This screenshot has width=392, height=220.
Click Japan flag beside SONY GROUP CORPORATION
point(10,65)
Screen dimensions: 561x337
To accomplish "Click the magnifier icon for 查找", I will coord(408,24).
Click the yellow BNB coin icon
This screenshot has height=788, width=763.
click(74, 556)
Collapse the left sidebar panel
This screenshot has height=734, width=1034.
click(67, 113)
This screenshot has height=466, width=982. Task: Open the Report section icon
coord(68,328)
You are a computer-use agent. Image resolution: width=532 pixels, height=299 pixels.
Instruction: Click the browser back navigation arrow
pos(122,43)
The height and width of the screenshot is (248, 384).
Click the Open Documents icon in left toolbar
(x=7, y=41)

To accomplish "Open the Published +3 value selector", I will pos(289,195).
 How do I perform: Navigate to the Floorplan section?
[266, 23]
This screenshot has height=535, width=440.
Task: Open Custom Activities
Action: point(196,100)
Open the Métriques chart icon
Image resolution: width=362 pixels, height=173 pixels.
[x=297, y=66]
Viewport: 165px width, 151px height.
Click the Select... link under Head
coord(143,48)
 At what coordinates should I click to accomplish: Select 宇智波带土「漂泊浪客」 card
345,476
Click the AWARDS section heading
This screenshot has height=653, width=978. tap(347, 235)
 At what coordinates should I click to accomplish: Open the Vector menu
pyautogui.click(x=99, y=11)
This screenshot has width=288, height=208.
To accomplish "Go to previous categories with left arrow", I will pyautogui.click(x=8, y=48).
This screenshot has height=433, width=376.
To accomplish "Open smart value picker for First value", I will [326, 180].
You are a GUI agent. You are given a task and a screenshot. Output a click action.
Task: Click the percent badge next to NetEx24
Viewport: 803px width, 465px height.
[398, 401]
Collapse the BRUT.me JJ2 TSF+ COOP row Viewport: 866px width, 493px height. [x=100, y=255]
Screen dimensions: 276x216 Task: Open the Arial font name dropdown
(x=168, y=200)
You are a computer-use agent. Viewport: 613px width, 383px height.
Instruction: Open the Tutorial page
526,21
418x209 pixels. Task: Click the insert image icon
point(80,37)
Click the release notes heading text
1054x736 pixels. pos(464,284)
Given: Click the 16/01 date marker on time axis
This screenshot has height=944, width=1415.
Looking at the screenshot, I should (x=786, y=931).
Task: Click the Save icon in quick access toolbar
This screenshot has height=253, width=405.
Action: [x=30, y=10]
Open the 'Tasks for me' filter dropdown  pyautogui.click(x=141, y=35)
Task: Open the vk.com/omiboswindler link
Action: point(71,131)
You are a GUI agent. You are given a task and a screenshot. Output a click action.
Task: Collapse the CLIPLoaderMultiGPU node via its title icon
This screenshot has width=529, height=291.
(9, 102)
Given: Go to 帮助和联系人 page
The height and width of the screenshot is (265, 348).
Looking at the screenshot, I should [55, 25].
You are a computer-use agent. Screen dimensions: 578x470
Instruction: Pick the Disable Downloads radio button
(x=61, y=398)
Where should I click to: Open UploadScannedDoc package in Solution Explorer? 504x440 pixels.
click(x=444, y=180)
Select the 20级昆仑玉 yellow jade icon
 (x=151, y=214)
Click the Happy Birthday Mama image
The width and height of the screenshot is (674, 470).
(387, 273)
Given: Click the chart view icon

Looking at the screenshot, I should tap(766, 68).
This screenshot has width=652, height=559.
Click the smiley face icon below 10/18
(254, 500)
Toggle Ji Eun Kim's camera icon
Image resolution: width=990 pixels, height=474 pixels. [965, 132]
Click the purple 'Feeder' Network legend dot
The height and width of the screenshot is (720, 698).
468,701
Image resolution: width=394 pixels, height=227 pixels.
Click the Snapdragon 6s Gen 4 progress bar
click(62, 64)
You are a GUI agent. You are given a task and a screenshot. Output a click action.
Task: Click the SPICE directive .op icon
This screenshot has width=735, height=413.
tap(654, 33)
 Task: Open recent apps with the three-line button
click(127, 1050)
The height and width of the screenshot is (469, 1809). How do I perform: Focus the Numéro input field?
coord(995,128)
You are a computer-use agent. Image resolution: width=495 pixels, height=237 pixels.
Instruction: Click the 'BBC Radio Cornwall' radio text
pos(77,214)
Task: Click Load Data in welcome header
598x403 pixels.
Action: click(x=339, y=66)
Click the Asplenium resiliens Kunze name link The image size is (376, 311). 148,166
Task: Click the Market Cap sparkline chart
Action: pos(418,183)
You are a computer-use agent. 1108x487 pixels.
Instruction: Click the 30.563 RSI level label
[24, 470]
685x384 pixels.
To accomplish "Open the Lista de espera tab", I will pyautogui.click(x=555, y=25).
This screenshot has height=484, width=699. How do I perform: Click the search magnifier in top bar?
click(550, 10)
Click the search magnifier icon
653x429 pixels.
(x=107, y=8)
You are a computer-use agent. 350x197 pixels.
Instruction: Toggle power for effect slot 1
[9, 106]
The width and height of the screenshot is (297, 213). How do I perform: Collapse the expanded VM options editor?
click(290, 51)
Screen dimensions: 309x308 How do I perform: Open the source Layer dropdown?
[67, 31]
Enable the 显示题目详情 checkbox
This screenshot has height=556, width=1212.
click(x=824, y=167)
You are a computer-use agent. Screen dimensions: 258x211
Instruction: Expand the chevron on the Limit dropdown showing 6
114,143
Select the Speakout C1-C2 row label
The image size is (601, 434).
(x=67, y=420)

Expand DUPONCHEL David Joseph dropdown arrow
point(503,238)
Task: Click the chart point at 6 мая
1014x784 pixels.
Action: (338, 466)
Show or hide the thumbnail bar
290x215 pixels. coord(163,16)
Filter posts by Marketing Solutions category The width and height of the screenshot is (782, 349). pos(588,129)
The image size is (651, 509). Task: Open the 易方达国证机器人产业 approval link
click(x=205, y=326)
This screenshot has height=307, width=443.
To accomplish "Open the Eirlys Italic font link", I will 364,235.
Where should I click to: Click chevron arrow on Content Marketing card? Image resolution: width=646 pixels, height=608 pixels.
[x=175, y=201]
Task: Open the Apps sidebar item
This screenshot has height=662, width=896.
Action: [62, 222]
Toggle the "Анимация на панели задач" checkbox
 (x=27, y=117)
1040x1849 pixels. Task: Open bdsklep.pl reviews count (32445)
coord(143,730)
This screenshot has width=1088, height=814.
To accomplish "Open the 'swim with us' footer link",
++++
AIM OF THE EXERCISE –
Exactness is what counts here: write out every record again.

RESPONSE TO THIS TASK –
This screenshot has width=392, height=220.
Click Japan flag beside SONY GROUP CORPORATION
point(10,65)
Screen dimensions: 561x337
To accomplish "Click the magnifier icon for 查找", I will coord(408,24).
Click the yellow BNB coin icon
This screenshot has height=788, width=763.
click(74, 556)
Collapse the left sidebar panel
This screenshot has height=734, width=1034.
click(67, 113)
This screenshot has height=466, width=982. Task: Open the Report section icon
coord(68,328)
You are a computer-use agent. Image resolution: width=532 pixels, height=299 pixels.
Instruction: Click the browser back navigation arrow
pos(122,43)
The height and width of the screenshot is (248, 384).
Click the Open Documents icon in left toolbar
(x=7, y=41)

To accomplish "Open the Published +3 value selector", I will pos(289,195).
 How do I perform: Navigate to the Floorplan section?
[266, 23]
This screenshot has height=535, width=440.
Task: Open Custom Activities
Action: point(196,100)
Open the Métriques chart icon
Image resolution: width=362 pixels, height=173 pixels.
[x=297, y=66]
Viewport: 165px width, 151px height.
Click the Select... link under Head
coord(143,48)
 At what coordinates should I click to accomplish: Select 宇智波带土「漂泊浪客」 card
345,476
Click the AWARDS section heading
This screenshot has height=653, width=978. tap(347, 235)
 At what coordinates should I click to accomplish: Open the Vector menu
pyautogui.click(x=99, y=11)
This screenshot has width=288, height=208.
To accomplish "Go to previous categories with left arrow", I will pyautogui.click(x=8, y=48).
This screenshot has height=433, width=376.
To accomplish "Open smart value picker for First value", I will [326, 180].
You are a GUI agent. You are given a task and a screenshot. Output a click action.
Task: Click the percent badge next to NetEx24
Viewport: 803px width, 465px height.
[398, 401]
Collapse the BRUT.me JJ2 TSF+ COOP row Viewport: 866px width, 493px height. [x=100, y=255]
Screen dimensions: 276x216 Task: Open the Arial font name dropdown
(x=168, y=200)
You are a computer-use agent. Viewport: 613px width, 383px height.
Instruction: Open the Tutorial page
526,21
418x209 pixels. Task: Click the insert image icon
point(80,37)
Click the release notes heading text
1054x736 pixels. pos(464,284)
Given: Click the 16/01 date marker on time axis
This screenshot has height=944, width=1415.
Looking at the screenshot, I should (x=786, y=931).
Task: Click the Save icon in quick access toolbar
This screenshot has height=253, width=405.
Action: [x=30, y=10]
Open the 'Tasks for me' filter dropdown  pyautogui.click(x=141, y=35)
Task: Open the vk.com/omiboswindler link
Action: point(71,131)
You are a GUI agent. You are given a task and a screenshot. Output a click action.
Task: Collapse the CLIPLoaderMultiGPU node via its title icon
This screenshot has width=529, height=291.
(9, 102)
Given: Go to 帮助和联系人 page
The height and width of the screenshot is (265, 348).
Looking at the screenshot, I should [55, 25].
You are a computer-use agent. Screen dimensions: 578x470
Instruction: Pick the Disable Downloads radio button
(x=61, y=398)
Where should I click to: Open UploadScannedDoc package in Solution Explorer? 504x440 pixels.
click(x=444, y=180)
Select the 20级昆仑玉 yellow jade icon
 (x=151, y=214)
Click the Happy Birthday Mama image
The width and height of the screenshot is (674, 470).
(387, 273)
Given: Click the chart view icon

Looking at the screenshot, I should tap(766, 68).
This screenshot has width=652, height=559.
Click the smiley face icon below 10/18
(254, 500)
Toggle Ji Eun Kim's camera icon
Image resolution: width=990 pixels, height=474 pixels. [965, 132]
Click the purple 'Feeder' Network legend dot
The height and width of the screenshot is (720, 698).
468,701
Image resolution: width=394 pixels, height=227 pixels.
Click the Snapdragon 6s Gen 4 progress bar
click(62, 64)
You are a GUI agent. You are given a task and a screenshot. Output a click action.
Task: Click the SPICE directive .op icon
This screenshot has width=735, height=413.
tap(654, 33)
 Task: Open recent apps with the three-line button
click(127, 1050)
The height and width of the screenshot is (469, 1809). How do I perform: Focus the Numéro input field?
coord(995,128)
You are a computer-use agent. Image resolution: width=495 pixels, height=237 pixels.
Instruction: Click the 'BBC Radio Cornwall' radio text
pos(77,214)
Task: Click Load Data in welcome header
598x403 pixels.
Action: click(x=339, y=66)
Click the Asplenium resiliens Kunze name link The image size is (376, 311). 148,166
Task: Click the Market Cap sparkline chart
Action: pos(418,183)
You are a computer-use agent. 1108x487 pixels.
Instruction: Click the 30.563 RSI level label
[24, 470]
685x384 pixels.
To accomplish "Open the Lista de espera tab", I will pyautogui.click(x=555, y=25).
This screenshot has height=484, width=699. How do I perform: Click the search magnifier in top bar?
click(550, 10)
Click the search magnifier icon
653x429 pixels.
(x=107, y=8)
You are a computer-use agent. 350x197 pixels.
Instruction: Toggle power for effect slot 1
[9, 106]
The width and height of the screenshot is (297, 213). How do I perform: Collapse the expanded VM options editor?
click(290, 51)
Screen dimensions: 309x308 How do I perform: Open the source Layer dropdown?
[67, 31]
Enable the 显示题目详情 checkbox
This screenshot has height=556, width=1212.
click(x=824, y=167)
You are a computer-use agent. Screen dimensions: 258x211
Instruction: Expand the chevron on the Limit dropdown showing 6
114,143
Select the Speakout C1-C2 row label
The image size is (601, 434).
(x=67, y=420)

Expand DUPONCHEL David Joseph dropdown arrow
point(503,238)
Task: Click the chart point at 6 мая
1014x784 pixels.
Action: (338, 466)
Show or hide the thumbnail bar
290x215 pixels. coord(163,16)
Filter posts by Marketing Solutions category The width and height of the screenshot is (782, 349). pos(588,129)
The image size is (651, 509). Task: Open the 易方达国证机器人产业 approval link
click(x=205, y=326)
This screenshot has height=307, width=443.
To accomplish "Open the Eirlys Italic font link", I will 364,235.
Where should I click to: Click chevron arrow on Content Marketing card? Image resolution: width=646 pixels, height=608 pixels.
[x=175, y=201]
Task: Open the Apps sidebar item
This screenshot has height=662, width=896.
Action: [62, 222]
Toggle the "Анимация на панели задач" checkbox
 (x=27, y=117)
1040x1849 pixels. Task: Open bdsklep.pl reviews count (32445)
coord(143,730)
This screenshot has width=1088, height=814.
To accomplish "Open the 'swim with us' footer link",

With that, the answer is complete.